KUTIPAN TEKS →
☆ ☆ ☆ ☆

Hal itu mengemuka dalam webinar bertajuk  “Jaga Dirimu dari Pelecehan Seksual di Ruang Digital” di Makassar, Sulawesi Selatan, yang diselenggarakan Kementerian Komunikasi dan Informatika RI bersama Gerakan Nasional Literasi Digital (GNLD) Siberkreasi 

Dosen PKTTYME Universitas Tujuh Belas Agustus Semarang Andhika Nanda Perdhana menjelaskan, sesuatu hal dapat dikatakan sebagai pelecehan seksual apabila tindakan-tindakan yang berkaitan dengan kebutuhan seksual tidak dilakukan atas dasar kesukarelaan sehingga menimbulkan permasalahan dan keresahan.  

Tidak hanya itu Andhika turut menuturkan bentuk dan jenis pelecehan seksual di ruang digital, diantaranya yaitu cyber stalking, cyber harassment, sexting, non-consensual dissemination of intimate images, body shaming, dan scammer.

☆ ☆ ☆ ☆

DATA YANG DIBERIKAN →

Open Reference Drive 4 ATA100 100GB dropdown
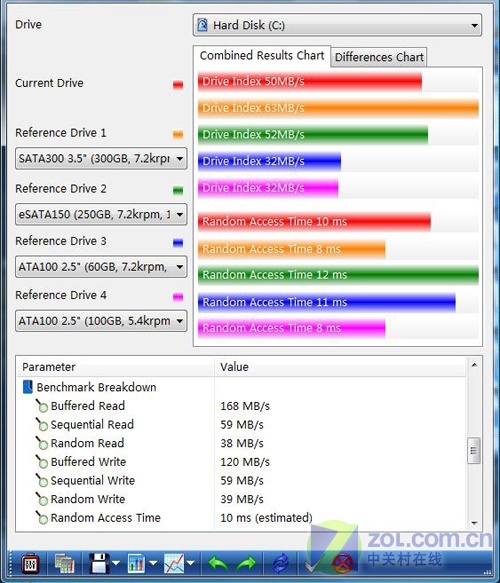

☆ ☆ ☆ ☆

TUGAS 1 → Kutip tanpa perubahan bagian teks tentang pelecehan seksual di ruang digital yang dimulai dari "Dosen PKTTYME Universitas" hingga "shaming, dan scammer.".
TUGAS 2 → Teruskan teks tentang pelecehan seksual di ruang digital, dimulai sesudah kalimat terakhir yang ditampilkan.

JAWABAN TERTULIS 1 →
Dosen PKTTYME Universitas Tujuh Belas Agustus Semarang Andhika Nanda Perdhana menjelaskan, sesuatu hal dapat dikatakan sebagai pelecehan seksual apabila tindakan-tindakan yang berkaitan dengan kebutuhan seksual tidak dilakukan atas dasar kesukarelaan sehingga menimbulkan permasalahan dan keresahan.  

Tidak hanya itu Andhika turut menuturkan bentuk dan jenis pelecehan seksual di ruang digital, diantaranya yaitu cyber stalking, cyber harassment, sexting, non-consensual dissemination of intimate images, body shaming, dan scammer.

JAWABAN TERTULIS 2 →
“Penting untuk mengenali berbagai bentuk pelecehan-pelecehan seksual di ruang digital agar dapat segera melaporkan apabila seseorang menyadari dirinya tengah menjadi korban dari tindakan pelecehan seksual di ruang digital,” ujar Andhika. 

Dosen Fakultas Psikologi Universitas YARSI Nuri Sadida mengungkapkan, dampak pelecehan seksual bagi korban, baik secara kesehatan fisik dan mental maupun kehidupan sehari-hari, salah satu yang memengaruhi kehidupan sehari-hari yakni seperti menarik diri dari pergaulan. 

Terdapat juga dampak yang ditimbulkan bagi pelakunya meliputi terganggunya konsentrasi, menormalisasi tindakan kekerasan seksual, dan mengganggu kualitas hubungan dengan orang-orang terdekat.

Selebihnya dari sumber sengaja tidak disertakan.